* Text
The taller woman, a plain-looking brunette carrying a Tigger banner on a flag pole looked at my shirt and pursed her lips.

“The problem with the Constitution is that everyone interprets the Constitution differently.”

“There is no interpretation needed with the Constitution,” I replied. “It is based on the Declaration of Independence, which explicitly states that our rights are unalienable. And, so, the Constitution, viewed through that prism, clearly protects all of the rights enumerated in the Bill of Rights as being rights of the Individual that cannot be taken away or infringed upon by the State.”

“Well,” said the brunette, “people interpret rights differently.”

“Yes, they do,” I agreed. “Many don’t understand that a right is only a right as long as it doesn’t infringe upon another person’s rights.”

The blonde said, “We’re a lesbian couple. What about our rights?”

“Yes,” interrupted the brunette, clearly upset. “We don’t have any rights. We don’t have the same visitation rights or property rights as everyone else.”

“And, why is that?” I asked. I was wondering if they would bring up the marriage issue, and what they had to say about it.

“The religious right won’t let us have these rights,” said the brunette.

“The majority of people keep voting against what we want. Everytime,” said the blonde.

* What to do
1. In the dialogue, what is the taller woman carrying?
2. Which founding documents are named in the dialogue? List them all.

* Available data
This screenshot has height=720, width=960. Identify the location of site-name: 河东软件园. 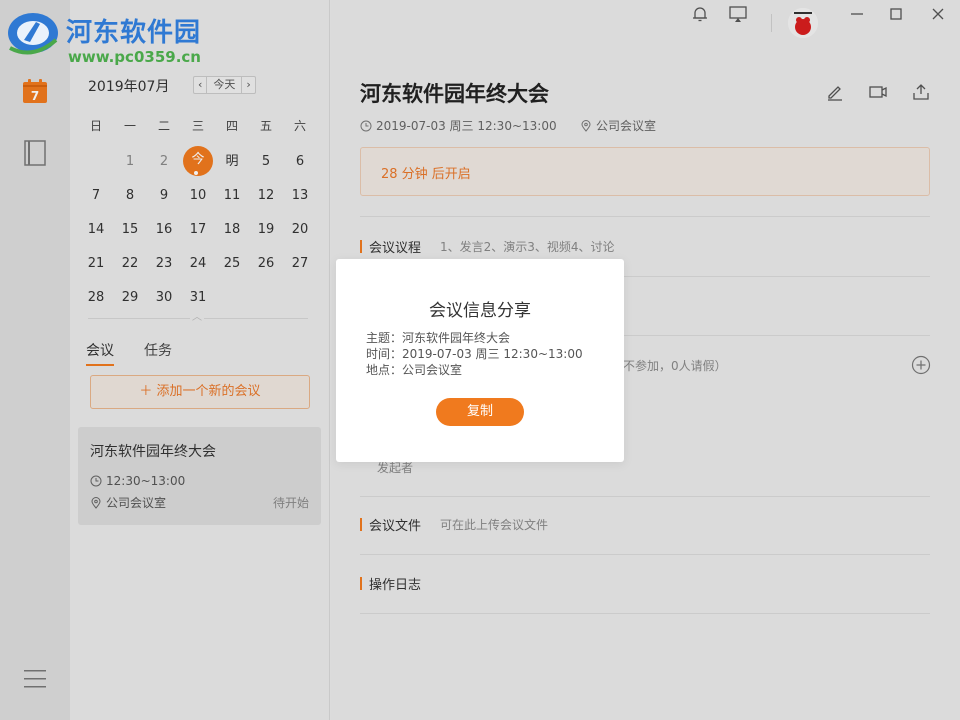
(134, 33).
...
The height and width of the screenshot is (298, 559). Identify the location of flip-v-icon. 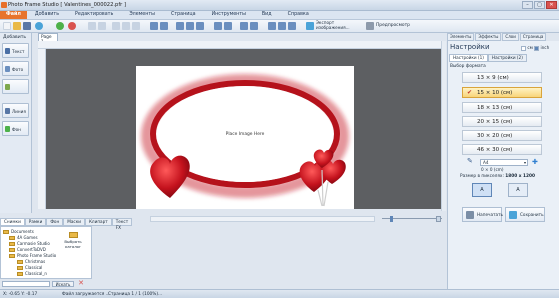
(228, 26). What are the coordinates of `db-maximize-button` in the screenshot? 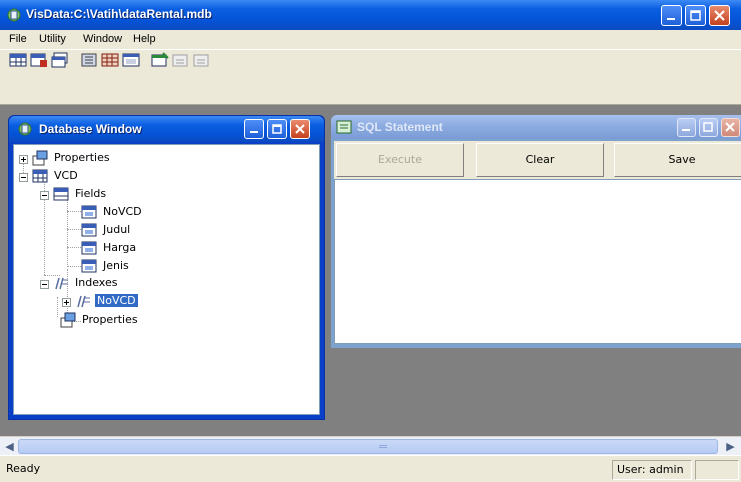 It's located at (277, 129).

* Answers for each item
1. A Tigger banner on a flag pole.

2. The Constitution, the Declaration of Independence, the Bill of Rights